▸ **TEXT BLOCK**
■ ■ ■

The cost of living crisis is also locking people out of owning (and increasingly being able to rent) their own home. While South Australian households are struggling with increasing cost of living, supermarkets, banks and petrol companies have posted huge profits, which have arisen from corporate price gouging and profiteering.

Government policy must prioritise decent wage rises and conditions, as well as workers compensation for all workers, including casual and gig workers, to start to balance the ledger and deliver eight hours of work that we can rely and thrive on for all of us.

We deserve eight hours work that we come home safely from. Last year, sixteen South Australians were killed at work. In 2021/22, there were nearly 13,000 workers compensation claims lodged by injured workers and that same year courts dished out $2,561,000 in fines for the 11 worst safety breaches – more than in any year to date.

Those figures represent far too many workplaces that fail to uphold health and safety standards, and fail to deal with safety risks before workers are injured or killed. While many unaddressed safety issues pose a risk of physical injury, we are increasingly seeing the damaging psychological impacts of workload intensification, excessive hours and fatigue, bullying and harassment, and social isolation.

Every South Australian worker should be able to go to work at the beginning of the day and return home safely, and South Australian workers need greater ability and support to proactively address safety problems at work when their boss fails to do so.

We deserve eight hours of work that we can clock-off from. For too many South Australian workers, their work-life balance is off.

Working additional hours, receiving contact after hours, excessive workloads and understaffing are systemic issues for many workers. With constant email and phone notifications, an expectation to always be switched on, and blurring boundaries between work and home life, finding the work-life balance is harder than ever.

Make no mistake; this is always to the benefit of the boss, with workers completing an average of 4.6 hours of unpaid overtime each week. Workers should be empowered to refuse contact outside of working hours, with legislated protection from retaliation. This should include requiring employers to record all instances where employees are contacted outside of regular working hours to allow such contact to be audited and unpaid wages recouped.

We have been taught over recent years, that these issues are merely the price to pay for a working life in the 21st century. But our great great grandparents knew something we need to remember – it doesn’t have to be this way. We can imagine and create a world where businesses and workers thrive together.

That’s why in 2023 SA Unions are renewing our commitment to the principles held dear to the South Australians of the 8 Hour Movement who came before us. 150 years after they won the first 8 hour day, we continue on the path forged by those visionaries.

Activist Helen Todd, another early champion of women’s suffrage, advocated for both economic prosperity and an enhanced quality of life, symbolised by the concept of “bread and roses.” Contrary to the tropes about lazy bludgers, South Aussie workers work hard, and in return we deserve lives of fulfilment and beauty.

Lives where we can thrive, not just survive. Not just bread, but roses too.

■ ■ ■

▸ **THE DATA**

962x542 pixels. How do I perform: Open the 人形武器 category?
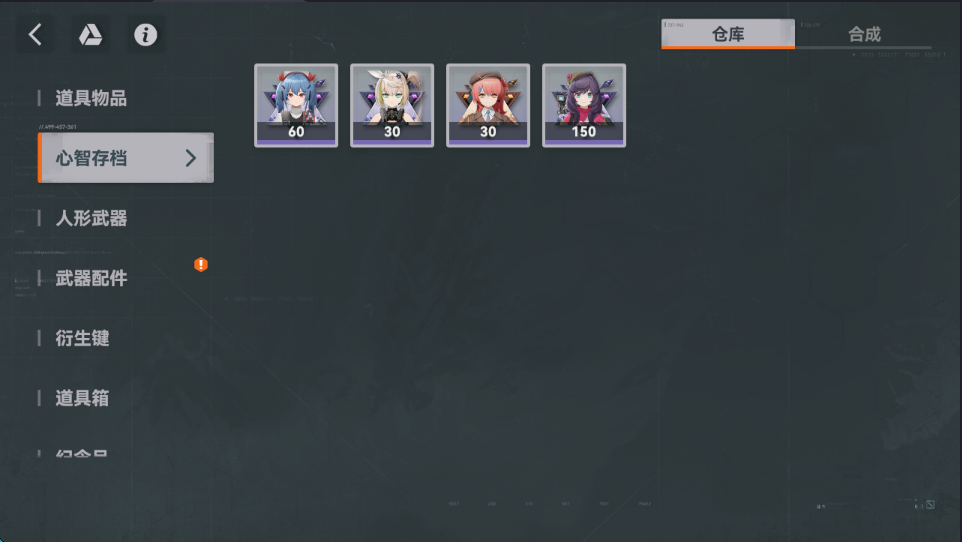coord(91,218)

■ ■ ■

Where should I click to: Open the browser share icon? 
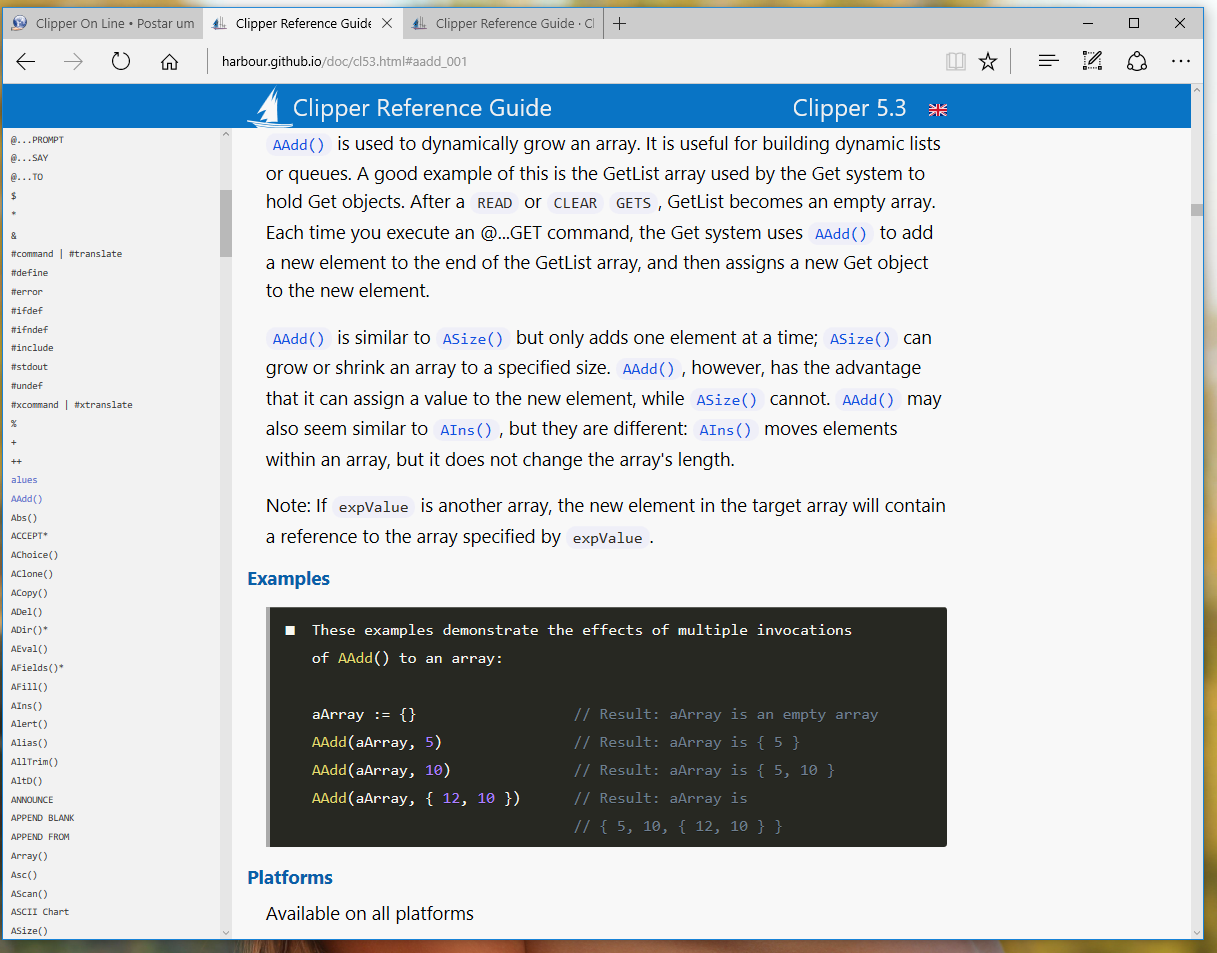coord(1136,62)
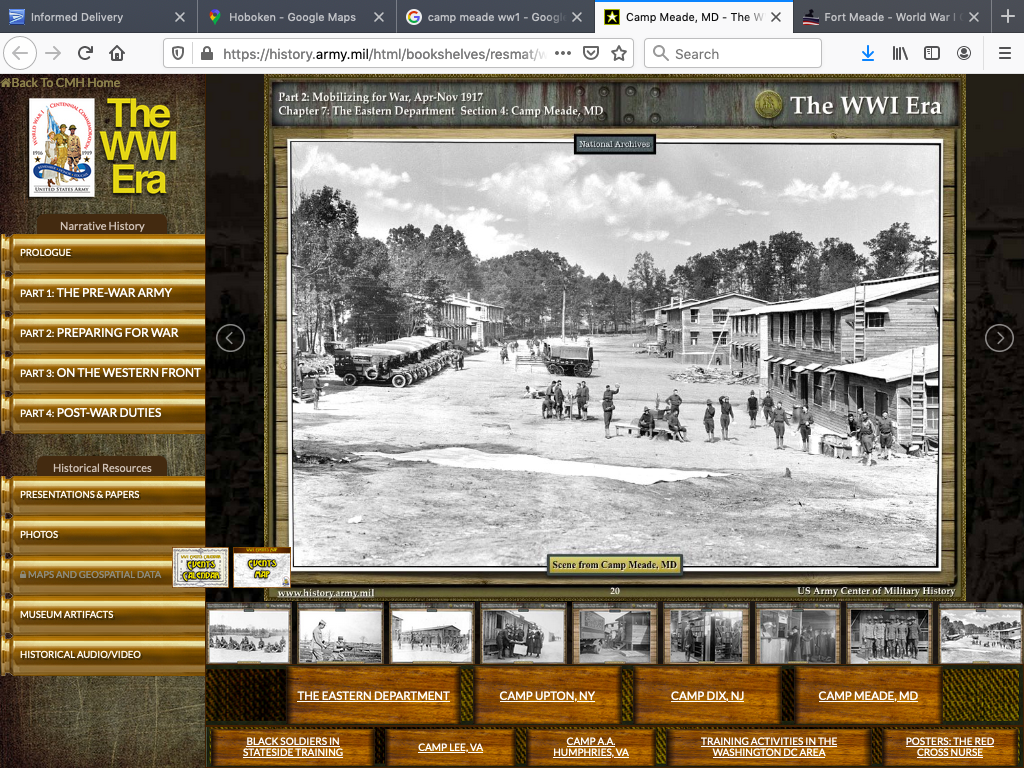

■ ■ ■

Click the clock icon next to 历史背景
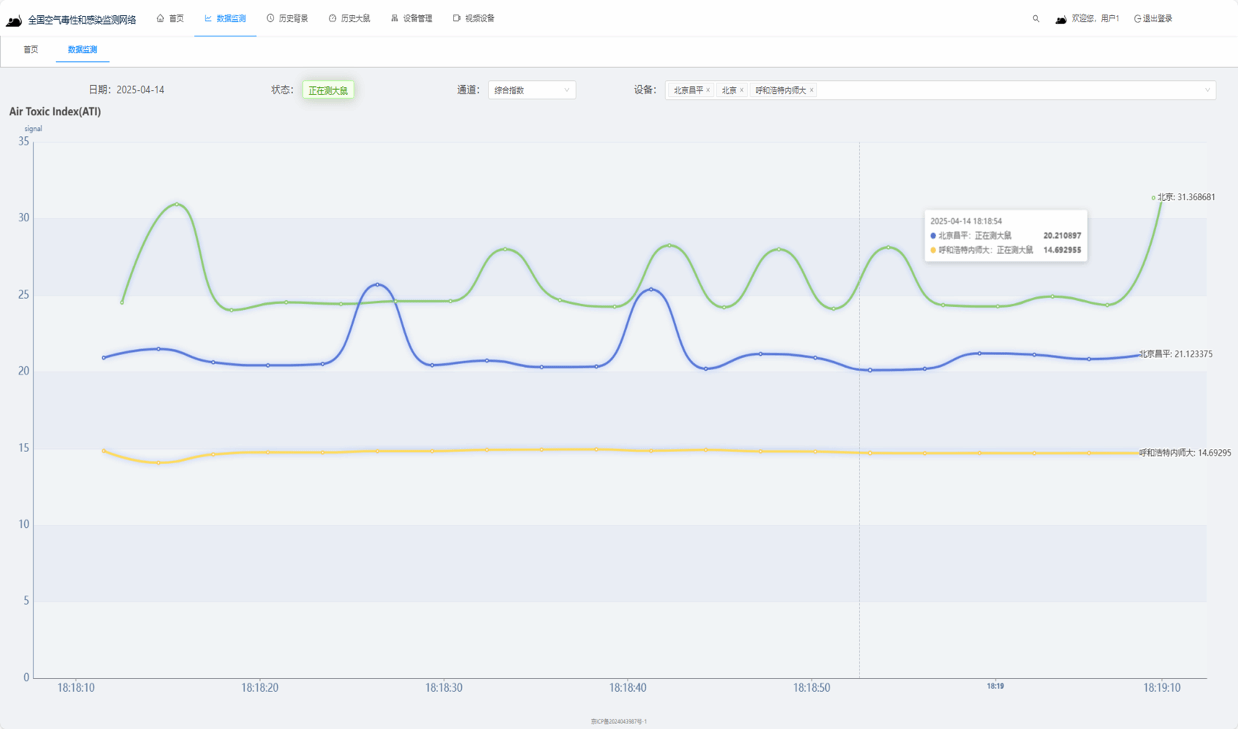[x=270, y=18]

■ ■ ■

▸ **TASKS**
1 – Reproduce verbatim the passage of the text on South Australian workers between "Working additional hours, receiving" and "unpaid wages recouped.", inclusive.
2 – According to the text on South Australian workers, what is the average amount of unpaid overtime that workers complete each week?

▸ **TASK-BY-TASK SOLUTIONS**
1 –
Working additional hours, receiving contact after hours, excessive workloads and understaffing are systemic issues for many workers. With constant email and phone notifications, an expectation to always be switched on, and blurring boundaries between work and home life, finding the work-life balance is harder than ever.

Make no mistake; this is always to the benefit of the boss, with workers completing an average of 4.6 hours of unpaid overtime each week. Workers should be empowered to refuse contact outside of working hours, with legislated protection from retaliation. This should include requiring employers to record all instances where employees are contacted outside of regular working hours to allow such contact to be audited and unpaid wages recouped.

2 – An average of 4.6 hours each week.